Grasshopper

algorithmic modeling for Rhino

Hello,

as per discussion title, I am beginning to delve into multi-threading (mainly to understand how it works and where and when I might use it to speed up calculations of repetitive tasks). So far I took a look around and mainly took advantage of the examples at the following links:

http://www.grasshopper3d.com/forum/topics/c-multithreading-failure

http://james-ramsden.com/multithreading-a-foreach-loop-in-a-grassho...

As well as studying the code that Vicente Soler wrote for this: http://www.grasshopper3d.com/video/differential-growth, which contains several multi-threaded forEach loops, like this one for instance:

System.Threading.Tasks.Parallel.ForEach(springs, spring => spring.restLength += growth);

That updates the rest length of the springs with a growth factor.

I tried with a very simple operation of adding a quantity to an array of numbers and doing the same operation on the Y coordinate for a list of points (using ConcurrentBag as variable structure for the list).

My main question is: why my code does not work? More specifically: the code performs the loop and the values in there are changed, but the output is as the loop never happened (see attached .gh file). There are 3 components, one with a simple list of points from the main script context, the second one from within a class and the third one is a working example - here the list used to go through the loop is not the same containing the data I am manipulating, but then what I don't understand is why Vicente's example (in which the list used to perform the forEach is the same where the data is manipulated) works.

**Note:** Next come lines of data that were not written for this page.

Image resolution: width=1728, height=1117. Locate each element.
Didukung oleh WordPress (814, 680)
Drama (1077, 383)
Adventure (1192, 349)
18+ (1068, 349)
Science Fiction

Like I said, I am a beginner at multi-thread in general and multi-thread in C# in particular, so any help in understanding why my cases do not work, why the other working I cited do work, and if there are more general rules that I didn't consider in coding multi-thread loops is appreciated. Also, any hint on introductory reading/literature on the matter (of multi-threading in C# and within GH) would really be appreciated; there is really a ton of stuff out there and I could very well start from that, but any advice from people who have already gone through the same struggle would be a huge bonus.

Thank you in advance!

Views: 2699

Attachments:

Replies to This Discussion

I don't have time right now to delve into your code, but these are a few things to keep in mind when writing parallel algorithms:

  • There are different ways to multi-thread code, and which one is right for you depends on the specific problem. If you wish to simultaneously perform distinct, long-running processes you will need a different approach (probably System.Threading.Task based) than if you need to perform loads of really short calculations.
  • Data which is accessed for reading from multiple threads may get duplicated by the runtime if it feels that is required. This will result in (potentially very significant) overhead.
  • Data which is accessed for writing from multiple threads is always a huge problem. Either the threads access the data simultaneously which can result in missing or corrupt data, or the threads must lock the collection during each write, which tanks performance. The collection types in the Concurrent namespace may well resort to locking and may thus be slow to use.
  • The single most useful design pattern for multi-threaded code is immutability. Design your classes in such a way that they cannot be changed once constructed. Consider the System.String type as a prime example of this pattern. Classes which are immutable are much safer to use because they cannot be corrupted after the fact.
  • Finally, writing multi-threaded code is hard. It's difficult to make it safe. It's difficult to debug. It's difficult to actually make it fast. Besides infinite recursion, there's no more efficient way to completely crash your program than writing MT code.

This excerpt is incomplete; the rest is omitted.